L’actualité économique Rien dans l’actualité de mai ne vient contredire les prévisions mentionnées plus haut, jusqu’à l’inflation qui marque légèrement le pas puisque l’indice des prix reste stable en mai, sous l’effet d’une diminution de près de 4% des prix des produits pétroliers. Néanmoins la Banque Centrale préfère augmenter à nouveau de 0.5% son taux de base pour le porter à 5.5%. Bonne nouvelle pour les amis des baleines : la société Hvalur renonce à chasser le rorqual commun, faute d’un accord satisfaisant avec le Syndicat des Marins et parce que la demande japonaise n’est pas revenue à son niveau de 2010.
Relations internationales En ce mois de mai, l’actualité internationale est surtout européenne :
- Össur Skarphéðinsson participe le 4 mai à la réunion des ministres des Affaires Etrangères des Pays Nordiques à Stavanger (Norvège).

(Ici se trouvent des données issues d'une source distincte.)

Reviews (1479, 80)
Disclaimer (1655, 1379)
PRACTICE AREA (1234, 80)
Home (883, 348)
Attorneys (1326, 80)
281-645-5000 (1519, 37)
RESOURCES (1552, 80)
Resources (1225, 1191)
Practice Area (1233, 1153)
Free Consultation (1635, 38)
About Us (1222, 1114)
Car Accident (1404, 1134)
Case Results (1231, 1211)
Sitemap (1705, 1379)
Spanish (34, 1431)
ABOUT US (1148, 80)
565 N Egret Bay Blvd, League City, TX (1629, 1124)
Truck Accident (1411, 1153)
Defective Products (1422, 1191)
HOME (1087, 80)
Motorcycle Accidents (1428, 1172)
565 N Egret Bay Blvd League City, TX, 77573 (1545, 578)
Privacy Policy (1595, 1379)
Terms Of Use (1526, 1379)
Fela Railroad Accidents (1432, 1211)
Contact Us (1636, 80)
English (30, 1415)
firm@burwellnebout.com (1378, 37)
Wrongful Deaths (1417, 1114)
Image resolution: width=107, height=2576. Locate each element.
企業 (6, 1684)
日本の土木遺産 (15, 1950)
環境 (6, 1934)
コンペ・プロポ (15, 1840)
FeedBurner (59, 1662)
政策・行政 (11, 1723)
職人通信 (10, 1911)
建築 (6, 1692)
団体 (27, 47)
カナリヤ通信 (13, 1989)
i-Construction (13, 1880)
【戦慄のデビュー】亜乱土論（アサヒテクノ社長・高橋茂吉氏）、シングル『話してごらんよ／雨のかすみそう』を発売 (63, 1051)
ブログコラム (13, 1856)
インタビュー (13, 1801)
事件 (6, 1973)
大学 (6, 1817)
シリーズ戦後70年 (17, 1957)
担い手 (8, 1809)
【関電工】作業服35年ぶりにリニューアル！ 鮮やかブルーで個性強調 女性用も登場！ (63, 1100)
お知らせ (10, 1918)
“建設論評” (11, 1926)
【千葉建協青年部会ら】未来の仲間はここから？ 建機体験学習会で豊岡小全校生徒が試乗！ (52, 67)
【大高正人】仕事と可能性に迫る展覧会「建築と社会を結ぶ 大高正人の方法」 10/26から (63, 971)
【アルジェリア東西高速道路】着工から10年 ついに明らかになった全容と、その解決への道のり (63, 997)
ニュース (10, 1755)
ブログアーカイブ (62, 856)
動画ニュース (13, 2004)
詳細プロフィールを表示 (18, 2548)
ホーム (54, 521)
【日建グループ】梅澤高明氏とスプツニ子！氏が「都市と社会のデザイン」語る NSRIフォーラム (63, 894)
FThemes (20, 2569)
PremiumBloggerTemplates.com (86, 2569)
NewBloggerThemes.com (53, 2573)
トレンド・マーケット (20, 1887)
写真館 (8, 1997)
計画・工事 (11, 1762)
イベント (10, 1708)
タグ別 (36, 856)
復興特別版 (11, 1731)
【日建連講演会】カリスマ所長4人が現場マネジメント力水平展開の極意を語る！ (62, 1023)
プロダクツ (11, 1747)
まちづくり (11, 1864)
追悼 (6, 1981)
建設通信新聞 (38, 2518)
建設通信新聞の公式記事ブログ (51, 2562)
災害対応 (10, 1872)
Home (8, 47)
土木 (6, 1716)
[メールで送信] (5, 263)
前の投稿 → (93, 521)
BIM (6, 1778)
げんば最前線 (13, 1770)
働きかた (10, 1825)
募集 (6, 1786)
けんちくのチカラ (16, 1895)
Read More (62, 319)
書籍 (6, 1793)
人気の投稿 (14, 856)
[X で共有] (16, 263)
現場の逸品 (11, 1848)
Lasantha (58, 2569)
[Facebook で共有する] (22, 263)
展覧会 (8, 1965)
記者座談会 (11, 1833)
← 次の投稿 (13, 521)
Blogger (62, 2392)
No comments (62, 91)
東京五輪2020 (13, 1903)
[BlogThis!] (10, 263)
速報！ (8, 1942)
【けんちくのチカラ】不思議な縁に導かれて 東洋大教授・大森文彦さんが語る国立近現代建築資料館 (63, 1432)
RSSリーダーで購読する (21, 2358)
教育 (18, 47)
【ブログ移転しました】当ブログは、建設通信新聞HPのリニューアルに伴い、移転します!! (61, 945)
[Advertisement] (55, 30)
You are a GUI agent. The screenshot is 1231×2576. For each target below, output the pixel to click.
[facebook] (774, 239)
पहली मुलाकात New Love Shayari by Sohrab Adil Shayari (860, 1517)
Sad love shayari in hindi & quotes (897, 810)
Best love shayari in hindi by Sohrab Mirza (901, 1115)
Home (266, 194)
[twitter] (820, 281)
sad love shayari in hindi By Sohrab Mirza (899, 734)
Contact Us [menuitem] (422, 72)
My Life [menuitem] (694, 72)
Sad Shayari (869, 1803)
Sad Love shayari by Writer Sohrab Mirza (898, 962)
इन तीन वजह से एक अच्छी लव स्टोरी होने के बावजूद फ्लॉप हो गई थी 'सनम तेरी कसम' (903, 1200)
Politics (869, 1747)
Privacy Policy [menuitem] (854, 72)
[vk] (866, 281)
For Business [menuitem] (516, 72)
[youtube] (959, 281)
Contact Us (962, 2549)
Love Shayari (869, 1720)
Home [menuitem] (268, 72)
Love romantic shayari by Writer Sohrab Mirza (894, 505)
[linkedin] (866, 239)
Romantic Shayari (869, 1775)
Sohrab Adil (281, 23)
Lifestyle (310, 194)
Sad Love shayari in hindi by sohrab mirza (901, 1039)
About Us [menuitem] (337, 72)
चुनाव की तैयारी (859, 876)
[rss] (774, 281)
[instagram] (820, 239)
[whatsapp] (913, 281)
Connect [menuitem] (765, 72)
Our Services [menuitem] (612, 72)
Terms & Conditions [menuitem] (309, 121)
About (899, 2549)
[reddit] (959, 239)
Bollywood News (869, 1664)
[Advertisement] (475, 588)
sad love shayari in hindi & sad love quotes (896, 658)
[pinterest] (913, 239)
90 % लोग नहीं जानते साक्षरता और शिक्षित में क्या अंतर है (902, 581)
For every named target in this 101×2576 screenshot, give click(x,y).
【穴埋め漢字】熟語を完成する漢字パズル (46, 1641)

L’un des objectifs est de préparer la prochaine réunion de l’OTAN à Chicago,
- Le 16 mai, la Norvège et le Lichtenstein, derniers membres avec l’Islande de l’AELE, annoncent qu’ils soutiendront l’île devant la Cour de Justice de l’AELE. Selon leur lecture de la réglementation bancaire européenne rien n’oblige un état à apporter sa garantie pour le remboursement des clients en cas de faillite d’une banque,
- Conscient des nombreux nuages qui s’amoncellent sur la négociation avec l’UE, Stefan Füle, Commissaire à l’élargissement, est à Reykjavík le 23 mai afin d’y rencontrer les membres du gouvernement et de l’opposition et tenter de lever les malentendus autour de certaines positions de l’UE, qu’il s’agisse de Icesave, du contrôle des changes ou de ce qui est en passe de devenir une «guerre des maquereaux». Il espère que les négociations seront terminées avant les élections législatives (avril 2013).
- Le 20 mai Jóhanna et Össur font le voyage de Chicago pour intervenir au sommet de l’OTAN.
- 07.05 : le Conseil de l’Eglise a accepté de participer à la construction d’une église médiévale à Skálholt,
- 11.05 : selon un rapport de l’ONG « Save the Children » l’Islande est le meilleur pays au monde pour les enfants et le deuxième, après la Norvège, pour être leur mère,
- 16.05 – Sigurður Einarsson, ancien président de la banque Kaupþing est condamné à rembourser 500 millions d’Ikr (3 millions d’euros) à la banque et tous ses avoirs sont gelés,
- 23.05 : alors que le travail du Procureur Spécial pour les affaires liées à la crise s’intensifie, on apprend que deux membres de son équipe, anciens policiers, ont vendu des informations pour 30 millions d’Ikr
- 24.05 : les Français ont au cours du premier trimestre de 2012 augmenté de 45% leur consommation de morue islandaise et de 90% celle d’églefin.